Bar and line graphs (ggplot2)

Problem

You want to do make basic bar or line graphs.

Solution

To make graphs with ggplot2, the data must be in a data frame, and in “long” (as opposed to wide) format. If your data needs to be restructured, see this page for more information.

Basic graphs with discrete x-axis

With bar graphs, there are two different things that the heights of bars commonly represent:

  • The count of cases for each group – typically, each x value represents one group. This is done with stat_bin, which calculates the number of cases in each group (if x is discrete, then each x value is a group; if x is continuous, then all the data is automatically in one group, unless you specifiy grouping with group=xx).
  • The value of a column in the data set. This is done with stat_identity, which leaves the y values unchanged.
x axis is Height of bar represents Common name
Continuous Count Histogram
Discrete Count Bar graph
Continuous Value Bar graph
Discrete Value Bar graph

In ggplot2, the default is to use stat_bin, so that the bar height represents the count of cases.

Bar graphs of values

Here is some sample data (derived from the tips dataset in the reshape2 package):

  1. dat <- data.frame(
  2. time = factor(c("Lunch","Dinner"), levels=c("Lunch","Dinner")),
  3. total_bill = c(14.89, 17.23)
  4. )
  5. dat
  6. #> time total_bill
  7. #> 1 Lunch 14.89
  8. #> 2 Dinner 17.23
  9. # Load the ggplot2 package
  10. library(ggplot2)

In these examples, the height of the bar will represent the value in a column of the data frame. This is done by using stat="identity" instead of the default, stat="bin".

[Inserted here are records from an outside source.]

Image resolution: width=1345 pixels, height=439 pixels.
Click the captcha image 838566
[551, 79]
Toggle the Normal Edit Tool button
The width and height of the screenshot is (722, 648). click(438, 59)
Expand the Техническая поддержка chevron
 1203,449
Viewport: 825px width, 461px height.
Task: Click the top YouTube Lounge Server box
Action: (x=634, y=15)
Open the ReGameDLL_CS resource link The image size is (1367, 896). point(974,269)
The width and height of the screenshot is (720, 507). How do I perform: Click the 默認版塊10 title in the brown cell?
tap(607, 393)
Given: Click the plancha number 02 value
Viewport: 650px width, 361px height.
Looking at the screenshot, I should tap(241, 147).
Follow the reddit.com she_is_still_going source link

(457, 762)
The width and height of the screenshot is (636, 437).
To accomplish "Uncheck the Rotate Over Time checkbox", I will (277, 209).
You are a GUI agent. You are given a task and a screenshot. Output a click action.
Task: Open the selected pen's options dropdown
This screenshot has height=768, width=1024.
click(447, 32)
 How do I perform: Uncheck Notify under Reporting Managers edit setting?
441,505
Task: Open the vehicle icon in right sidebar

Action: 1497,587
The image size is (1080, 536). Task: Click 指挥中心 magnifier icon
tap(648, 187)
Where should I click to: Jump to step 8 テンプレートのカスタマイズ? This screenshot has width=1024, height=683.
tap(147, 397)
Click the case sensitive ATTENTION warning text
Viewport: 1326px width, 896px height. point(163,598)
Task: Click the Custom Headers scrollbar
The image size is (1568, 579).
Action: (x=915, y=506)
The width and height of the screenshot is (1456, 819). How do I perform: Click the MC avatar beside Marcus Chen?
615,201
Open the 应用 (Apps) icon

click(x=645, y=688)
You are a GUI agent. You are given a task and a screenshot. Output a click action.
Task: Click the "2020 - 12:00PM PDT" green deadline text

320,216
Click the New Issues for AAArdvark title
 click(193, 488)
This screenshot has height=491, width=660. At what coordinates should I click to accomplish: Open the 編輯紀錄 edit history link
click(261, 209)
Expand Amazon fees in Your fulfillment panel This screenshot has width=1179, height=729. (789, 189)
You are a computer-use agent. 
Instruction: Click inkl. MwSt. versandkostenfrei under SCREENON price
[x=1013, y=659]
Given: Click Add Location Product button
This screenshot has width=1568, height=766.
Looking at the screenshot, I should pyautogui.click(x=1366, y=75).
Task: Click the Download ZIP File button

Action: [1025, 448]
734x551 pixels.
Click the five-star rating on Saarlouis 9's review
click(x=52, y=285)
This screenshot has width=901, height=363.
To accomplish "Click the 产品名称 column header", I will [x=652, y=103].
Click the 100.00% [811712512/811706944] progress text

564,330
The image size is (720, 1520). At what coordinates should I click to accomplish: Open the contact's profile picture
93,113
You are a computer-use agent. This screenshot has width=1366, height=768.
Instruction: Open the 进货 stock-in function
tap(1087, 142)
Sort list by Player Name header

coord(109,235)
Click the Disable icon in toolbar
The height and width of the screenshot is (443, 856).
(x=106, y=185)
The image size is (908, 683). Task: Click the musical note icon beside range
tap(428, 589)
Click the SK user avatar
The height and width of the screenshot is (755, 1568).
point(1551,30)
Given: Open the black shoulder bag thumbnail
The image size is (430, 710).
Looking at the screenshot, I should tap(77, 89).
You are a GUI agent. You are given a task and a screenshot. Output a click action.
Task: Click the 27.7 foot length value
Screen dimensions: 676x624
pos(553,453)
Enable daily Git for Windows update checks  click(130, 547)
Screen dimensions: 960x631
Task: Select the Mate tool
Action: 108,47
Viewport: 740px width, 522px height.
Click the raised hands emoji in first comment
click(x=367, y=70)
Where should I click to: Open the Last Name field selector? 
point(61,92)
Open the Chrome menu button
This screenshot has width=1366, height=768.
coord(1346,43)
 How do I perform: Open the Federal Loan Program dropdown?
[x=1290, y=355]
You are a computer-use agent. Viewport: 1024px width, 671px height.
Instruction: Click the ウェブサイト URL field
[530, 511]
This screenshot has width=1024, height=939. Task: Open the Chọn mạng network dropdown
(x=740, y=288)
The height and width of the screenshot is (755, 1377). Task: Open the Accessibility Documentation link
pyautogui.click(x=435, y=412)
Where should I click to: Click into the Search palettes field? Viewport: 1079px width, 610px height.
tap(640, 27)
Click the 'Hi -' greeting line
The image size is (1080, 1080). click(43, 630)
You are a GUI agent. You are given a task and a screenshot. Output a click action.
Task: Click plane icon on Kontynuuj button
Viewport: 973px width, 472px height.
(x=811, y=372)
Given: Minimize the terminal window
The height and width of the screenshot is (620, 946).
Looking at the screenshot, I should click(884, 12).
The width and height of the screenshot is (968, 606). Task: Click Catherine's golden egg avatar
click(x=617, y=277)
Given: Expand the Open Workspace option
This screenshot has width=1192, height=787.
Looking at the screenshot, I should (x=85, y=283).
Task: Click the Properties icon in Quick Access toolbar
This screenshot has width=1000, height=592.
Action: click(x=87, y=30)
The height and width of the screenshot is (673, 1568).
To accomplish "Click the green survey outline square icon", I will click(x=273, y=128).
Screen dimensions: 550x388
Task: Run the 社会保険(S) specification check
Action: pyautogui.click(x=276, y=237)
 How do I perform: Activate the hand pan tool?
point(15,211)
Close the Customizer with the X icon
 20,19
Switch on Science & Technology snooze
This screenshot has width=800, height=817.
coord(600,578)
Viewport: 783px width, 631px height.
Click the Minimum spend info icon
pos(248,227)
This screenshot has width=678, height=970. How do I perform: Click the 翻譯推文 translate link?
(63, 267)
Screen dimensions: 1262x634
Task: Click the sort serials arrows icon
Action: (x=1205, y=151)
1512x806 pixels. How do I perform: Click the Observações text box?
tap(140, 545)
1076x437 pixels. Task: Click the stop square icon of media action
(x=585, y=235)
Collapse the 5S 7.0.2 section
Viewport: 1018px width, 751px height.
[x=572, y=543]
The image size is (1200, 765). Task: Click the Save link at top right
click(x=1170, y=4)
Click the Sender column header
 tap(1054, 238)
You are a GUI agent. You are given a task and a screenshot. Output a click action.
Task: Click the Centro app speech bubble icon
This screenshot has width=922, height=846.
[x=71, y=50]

These are the variable mappings used here:

  • time: x-axis and sometimes color fill
  • total_bill: y-axis
  1. # Very basic bar graph
  2. ggplot(data=dat, aes(x=time, y=total_bill)) +
  3. geom_bar(stat="identity")
  4. # Map the time of day to different fill colors
  5. ggplot(data=dat, aes(x=time, y=total_bill, fill=time)) +
  6. geom_bar(stat="identity")
  7. ## This would have the same result as above
  8. # ggplot(data=dat, aes(x=time, y=total_bill)) +
  9. # geom_bar(aes(fill=time), stat="identity")
  10. # Add a black outline
  11. ggplot(data=dat, aes(x=time, y=total_bill, fill=time)) +
  12. geom_bar(colour="black", stat="identity")
  13. # No legend, since the information is redundant
  14. ggplot(data=dat, aes(x=time, y=total_bill, fill=time)) +
  15. geom_bar(colour="black", stat="identity") +
  16. guides(fill=FALSE)

plot of chunk unnamed-chunk-3plot of chunk unnamed-chunk-3plot of chunk unnamed-chunk-3plot of chunk unnamed-chunk-3

The desired bar graph might look something like this:

  1. # Add title, narrower bars, fill color, and change axis labels
  2. ggplot(data=dat, aes(x=time, y=total_bill, fill=time)) +
  3. geom_bar(colour="black", fill="#DD8888", width=.8, stat="identity") +
  4. guides(fill=FALSE) +
  5. xlab("Time of day") + ylab("Total bill") +
  6. ggtitle("Average bill for 2 people")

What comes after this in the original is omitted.